Report the count of lines with "Editor" in the data below, and no other words.
┌─ PROVIDED DATA
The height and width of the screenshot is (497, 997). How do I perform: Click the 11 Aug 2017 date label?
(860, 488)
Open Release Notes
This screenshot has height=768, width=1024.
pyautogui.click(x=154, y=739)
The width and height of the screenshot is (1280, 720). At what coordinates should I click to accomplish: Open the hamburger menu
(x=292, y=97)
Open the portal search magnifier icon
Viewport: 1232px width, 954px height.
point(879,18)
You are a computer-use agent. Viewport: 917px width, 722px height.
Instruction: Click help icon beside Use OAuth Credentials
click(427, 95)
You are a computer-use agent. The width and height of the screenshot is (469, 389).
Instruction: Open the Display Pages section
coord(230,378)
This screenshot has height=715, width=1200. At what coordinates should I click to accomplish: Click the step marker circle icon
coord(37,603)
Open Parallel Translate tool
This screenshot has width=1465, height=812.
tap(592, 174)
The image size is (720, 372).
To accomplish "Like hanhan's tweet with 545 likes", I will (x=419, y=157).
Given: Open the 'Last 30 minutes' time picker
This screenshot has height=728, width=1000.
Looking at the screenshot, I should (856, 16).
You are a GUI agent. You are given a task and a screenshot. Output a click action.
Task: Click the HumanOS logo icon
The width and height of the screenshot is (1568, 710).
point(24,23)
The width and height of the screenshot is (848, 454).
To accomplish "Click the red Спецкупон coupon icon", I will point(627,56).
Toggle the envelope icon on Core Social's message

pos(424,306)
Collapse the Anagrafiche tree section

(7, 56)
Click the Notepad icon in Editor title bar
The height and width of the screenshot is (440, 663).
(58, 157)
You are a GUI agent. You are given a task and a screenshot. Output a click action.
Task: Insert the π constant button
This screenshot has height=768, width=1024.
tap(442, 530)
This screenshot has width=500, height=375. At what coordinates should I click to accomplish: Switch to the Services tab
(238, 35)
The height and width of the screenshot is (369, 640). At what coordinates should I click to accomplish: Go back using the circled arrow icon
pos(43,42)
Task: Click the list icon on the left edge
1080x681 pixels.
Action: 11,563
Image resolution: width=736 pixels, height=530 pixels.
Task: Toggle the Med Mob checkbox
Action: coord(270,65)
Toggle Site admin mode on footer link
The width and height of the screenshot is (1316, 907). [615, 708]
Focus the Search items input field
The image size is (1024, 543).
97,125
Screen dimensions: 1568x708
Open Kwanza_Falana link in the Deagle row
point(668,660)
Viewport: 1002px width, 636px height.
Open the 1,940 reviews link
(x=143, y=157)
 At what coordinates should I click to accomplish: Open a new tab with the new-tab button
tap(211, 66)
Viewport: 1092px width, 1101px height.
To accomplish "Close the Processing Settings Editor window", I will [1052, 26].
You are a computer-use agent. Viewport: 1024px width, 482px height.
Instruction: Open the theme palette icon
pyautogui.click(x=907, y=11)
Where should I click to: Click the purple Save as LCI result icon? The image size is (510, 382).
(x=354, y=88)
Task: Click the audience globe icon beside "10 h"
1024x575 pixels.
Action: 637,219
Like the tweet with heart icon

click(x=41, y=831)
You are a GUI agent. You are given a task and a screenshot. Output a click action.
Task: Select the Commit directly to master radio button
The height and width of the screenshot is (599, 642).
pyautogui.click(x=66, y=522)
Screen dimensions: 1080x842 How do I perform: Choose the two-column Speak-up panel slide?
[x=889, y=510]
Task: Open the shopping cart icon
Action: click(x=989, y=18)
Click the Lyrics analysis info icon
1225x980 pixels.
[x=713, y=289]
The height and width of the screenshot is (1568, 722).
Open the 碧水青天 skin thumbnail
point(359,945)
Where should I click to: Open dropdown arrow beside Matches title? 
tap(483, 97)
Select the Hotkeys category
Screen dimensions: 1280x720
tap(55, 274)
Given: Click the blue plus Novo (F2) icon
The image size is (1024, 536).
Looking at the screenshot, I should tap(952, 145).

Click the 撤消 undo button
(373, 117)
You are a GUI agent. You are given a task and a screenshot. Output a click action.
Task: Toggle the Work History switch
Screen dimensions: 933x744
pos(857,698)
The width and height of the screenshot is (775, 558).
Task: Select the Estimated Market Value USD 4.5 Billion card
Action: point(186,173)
└─
ANSWER: 2